Imagine If Full Nodes Actually Controlled Bitcoin
Suspend your disbelief for a moment, and postulate that miners don’t actually control the blockchain regardless of what non-mining fully validating nodes say they would like the protocol rule set to be by broadcasting their node version. Imagine instead that full nodes are able to successfully constrain miners. These apparently provide miners information about the consensus of what rules are supported by the “economic majority”.
The problem is you can’t actually tell which full nodes represent which coins unless each node broadcasts a signed message from their private keys holding their coins. Furthermore, one of the reasons for running a full node is to protect your privacy, which signing a message with your addresses and broadcasting through your full node would destroy. As anybody who has studied public choice theory when it comes to voting knows, voting is nearly worthless except as a psychological benefit and social conformity signal, both of which are most likely trumped by financial privacy.

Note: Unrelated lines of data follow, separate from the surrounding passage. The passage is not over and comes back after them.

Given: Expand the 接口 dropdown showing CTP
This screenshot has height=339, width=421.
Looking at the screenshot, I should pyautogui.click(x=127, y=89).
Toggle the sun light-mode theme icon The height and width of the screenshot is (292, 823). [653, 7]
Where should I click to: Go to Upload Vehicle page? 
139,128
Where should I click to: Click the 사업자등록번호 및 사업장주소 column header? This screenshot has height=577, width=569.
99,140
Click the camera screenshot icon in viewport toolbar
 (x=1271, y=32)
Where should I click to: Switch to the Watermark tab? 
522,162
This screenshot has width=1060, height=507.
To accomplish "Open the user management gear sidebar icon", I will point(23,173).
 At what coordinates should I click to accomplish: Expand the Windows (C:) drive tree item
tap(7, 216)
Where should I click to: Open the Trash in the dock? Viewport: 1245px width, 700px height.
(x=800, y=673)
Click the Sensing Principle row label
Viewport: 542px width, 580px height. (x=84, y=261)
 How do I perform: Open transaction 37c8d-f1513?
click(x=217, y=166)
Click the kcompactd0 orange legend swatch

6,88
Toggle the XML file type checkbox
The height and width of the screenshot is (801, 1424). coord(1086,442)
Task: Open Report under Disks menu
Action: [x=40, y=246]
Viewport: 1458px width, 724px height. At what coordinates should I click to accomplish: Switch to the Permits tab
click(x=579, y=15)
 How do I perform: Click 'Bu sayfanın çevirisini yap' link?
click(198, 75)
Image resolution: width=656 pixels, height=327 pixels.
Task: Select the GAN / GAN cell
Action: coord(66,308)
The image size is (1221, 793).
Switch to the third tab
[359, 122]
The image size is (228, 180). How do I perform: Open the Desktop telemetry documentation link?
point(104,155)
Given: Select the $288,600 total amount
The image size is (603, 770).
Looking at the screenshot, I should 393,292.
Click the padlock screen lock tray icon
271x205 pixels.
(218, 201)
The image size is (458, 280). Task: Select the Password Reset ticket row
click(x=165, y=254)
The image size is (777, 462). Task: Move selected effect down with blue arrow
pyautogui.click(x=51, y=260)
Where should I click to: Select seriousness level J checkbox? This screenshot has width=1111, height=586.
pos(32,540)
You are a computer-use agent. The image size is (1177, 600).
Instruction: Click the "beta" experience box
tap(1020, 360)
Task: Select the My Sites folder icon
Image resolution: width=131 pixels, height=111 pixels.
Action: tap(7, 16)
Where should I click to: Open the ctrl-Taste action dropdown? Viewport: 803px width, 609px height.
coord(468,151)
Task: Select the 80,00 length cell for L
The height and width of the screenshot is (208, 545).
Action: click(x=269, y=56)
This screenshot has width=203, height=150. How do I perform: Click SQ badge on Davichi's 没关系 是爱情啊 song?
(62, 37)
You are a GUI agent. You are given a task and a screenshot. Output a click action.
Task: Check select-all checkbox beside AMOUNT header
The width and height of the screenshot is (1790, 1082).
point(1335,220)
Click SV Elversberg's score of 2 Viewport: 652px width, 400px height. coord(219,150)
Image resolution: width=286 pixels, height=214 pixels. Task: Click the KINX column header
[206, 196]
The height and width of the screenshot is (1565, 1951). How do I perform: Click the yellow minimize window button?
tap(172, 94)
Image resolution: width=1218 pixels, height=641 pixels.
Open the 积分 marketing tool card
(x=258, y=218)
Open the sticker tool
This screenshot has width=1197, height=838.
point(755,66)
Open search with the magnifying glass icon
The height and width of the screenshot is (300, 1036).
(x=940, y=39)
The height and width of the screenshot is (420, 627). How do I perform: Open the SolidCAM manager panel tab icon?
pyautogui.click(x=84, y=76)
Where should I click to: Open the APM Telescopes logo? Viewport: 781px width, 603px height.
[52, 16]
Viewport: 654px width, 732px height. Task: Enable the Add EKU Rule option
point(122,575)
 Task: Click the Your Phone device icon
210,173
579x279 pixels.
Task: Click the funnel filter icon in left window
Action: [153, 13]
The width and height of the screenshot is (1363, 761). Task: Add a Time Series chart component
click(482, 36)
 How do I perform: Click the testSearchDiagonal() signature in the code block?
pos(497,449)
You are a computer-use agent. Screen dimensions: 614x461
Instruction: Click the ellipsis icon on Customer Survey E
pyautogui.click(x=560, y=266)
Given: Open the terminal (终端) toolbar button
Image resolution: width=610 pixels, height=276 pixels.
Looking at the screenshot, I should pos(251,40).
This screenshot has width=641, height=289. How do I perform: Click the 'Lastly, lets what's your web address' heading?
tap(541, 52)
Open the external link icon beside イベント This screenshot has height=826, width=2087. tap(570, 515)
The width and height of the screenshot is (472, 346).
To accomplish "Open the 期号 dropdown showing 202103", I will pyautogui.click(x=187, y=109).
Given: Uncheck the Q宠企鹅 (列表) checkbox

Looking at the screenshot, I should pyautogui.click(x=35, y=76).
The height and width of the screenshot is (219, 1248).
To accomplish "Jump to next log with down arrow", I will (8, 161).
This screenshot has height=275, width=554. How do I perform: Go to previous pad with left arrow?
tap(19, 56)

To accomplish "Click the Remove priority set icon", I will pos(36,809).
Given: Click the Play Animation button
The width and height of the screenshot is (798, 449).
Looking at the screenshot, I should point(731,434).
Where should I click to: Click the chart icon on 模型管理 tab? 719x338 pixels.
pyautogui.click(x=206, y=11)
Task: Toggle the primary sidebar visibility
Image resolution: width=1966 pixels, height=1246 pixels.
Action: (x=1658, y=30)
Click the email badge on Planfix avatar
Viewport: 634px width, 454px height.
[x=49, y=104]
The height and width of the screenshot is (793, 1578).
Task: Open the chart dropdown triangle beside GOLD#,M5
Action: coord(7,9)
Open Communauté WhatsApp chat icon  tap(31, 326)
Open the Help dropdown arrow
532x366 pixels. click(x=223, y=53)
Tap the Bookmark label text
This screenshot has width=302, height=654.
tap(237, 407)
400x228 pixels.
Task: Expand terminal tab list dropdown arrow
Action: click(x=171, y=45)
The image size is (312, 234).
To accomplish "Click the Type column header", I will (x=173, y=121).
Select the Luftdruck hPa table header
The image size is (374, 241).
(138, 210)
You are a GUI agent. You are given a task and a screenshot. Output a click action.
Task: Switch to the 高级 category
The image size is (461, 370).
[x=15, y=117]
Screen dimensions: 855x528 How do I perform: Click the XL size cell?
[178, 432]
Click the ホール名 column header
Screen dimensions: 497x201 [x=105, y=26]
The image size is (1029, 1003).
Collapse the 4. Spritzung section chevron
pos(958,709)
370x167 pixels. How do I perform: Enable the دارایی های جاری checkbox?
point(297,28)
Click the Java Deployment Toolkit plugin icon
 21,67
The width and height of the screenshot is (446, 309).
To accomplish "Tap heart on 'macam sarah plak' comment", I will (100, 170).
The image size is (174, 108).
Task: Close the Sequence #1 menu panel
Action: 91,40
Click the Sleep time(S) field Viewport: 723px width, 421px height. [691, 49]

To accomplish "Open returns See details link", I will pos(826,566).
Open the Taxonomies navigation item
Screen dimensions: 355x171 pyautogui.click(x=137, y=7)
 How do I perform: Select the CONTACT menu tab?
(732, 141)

So full nodes won’t actually represent “economic majority” and all you’re left with is raw node count in order to influence and signal what rule set the network will enforce. This is where we come to Sybil attacks, where an attacker creates a bunch of fake full nodes in an attempt to influence the rules of the network. It’s been suggested that Bitcoin is sybil resistant against up to 50,000 sybil non-pruned nodes.
Lets take the absolute worst case scenario for an attacker. We can make a full node using a Raspberry Pi, a 200 GB hard drive, and a GoTenna. Then they have to connect it to the network in many different locations to not seem like a centralized attack. Let’s ballpark the costs involved.
Raspberry Pi = $35
320GB HDD = $19
GoTenna (mesh network internet)= $79
(35+19+79)*50,000 = $6,650,000
Let’s just say it costs $4 Million to assemble, distribute, and hook these up to power (say have some agents set these up at cell towers and power stations around the world)
Grand Total: $10.65 Million
So at worst it costs less than $11 Million to Sybil the network. That’s a couple orders of magnitude less than what the U.S. Government misplaces on defense in a year. You think the Federal Reserve couldn’t afford that? They could swing 50,000,000 Sybils without even changing the interest rate. This is all assuming that an attacker doesn’t have the ability to use a botnet as relays to a single node, which cuts costs for hardware to just one 200 GB HD computer with the processing power and bandwidth to serve those relays.
So… What do these nodes do? Well they’ve managed to convince the miners to do one of two things. Ignore full nodes, or follow the sybil nodes.
Let’s take the first case. Your full node now does nothing for consensus, and miners have no reason to do anything other than listen to hash power when trying to determine what set of rules would be most profitable. Even if we were to go to conferences and wear hats, that would still mean your full node does nothing for consensus. Proof of Hat isn’t going to work for much longer when non-enthusiasts are using SPV nodes. Good. We’re back to a sane blockchain world. Prove your work, or shut up. Sybil attack defeated.
But let’s suppose the miners followed full nodes. Well now the non-Sybil full nodes split off and reject blocks of the Sybil chain. Unfortunately for the non-Sybil chain, they’ve lost their hash power and are likely to have to wait 2016 blocks until the next difficulty adjustment, which slows down block production and reduces economic activity happening on this chain. Simultaneously, for quite some time, without replay protection, all transactions in the mempool can be included in the Sybil chain, so you can’t even tell which chain is actually user backed… So you’re gonna have to go back to Proof of Hat. Good luck with scaling that.
If your chain isn’t hard forked or abandoned before the difficulty adjustment, the difficulty adjustment brings its own problem. Rewriting the chain now becomes much easier. The 51% chain attack that Bitcoin Gold recently experienced will become possible on the non-Sybil chain. This is why people like Luke Dash have suggested implementing an emergency proof of work algorithm switch. This is also a Hard Fork… Congrats, you’re now an alt-coin. There goes the “never hard fork” dreams of the economically illiterate Dunning Kruger faction of Bitcoin.
Now you might even suspect that miners are themselves behind the Sybil attack… And maybe so, but that actually doesn’t change anything. Miners still abandon your “consensus”, 51% attack your chain, watch as your full nodes are purged from their system while all the SPVs come along for the ride, and you fork off to form your own alt-coin. You know, until the next ASICs for you new hash algorithm comes around, or you have fork again because somebody quickly found a vulnerability in your new algorithm. A vulnerability for which there hasn’t been an exponentially growing bounty for the past 10 years.
Sorry, but this is the system you signed up for when you bought Bitcoin. Miners are in control, there’s nothing anybody’s full node can do about it. If you try to make miners follow anything other than their own profit incentive and hash power, you simply introduce the ability to Sybil attack the network. Fortunately, you don’t have power, and this isn’t a democracy.
It’s a hash power meritocracy. Deal with it.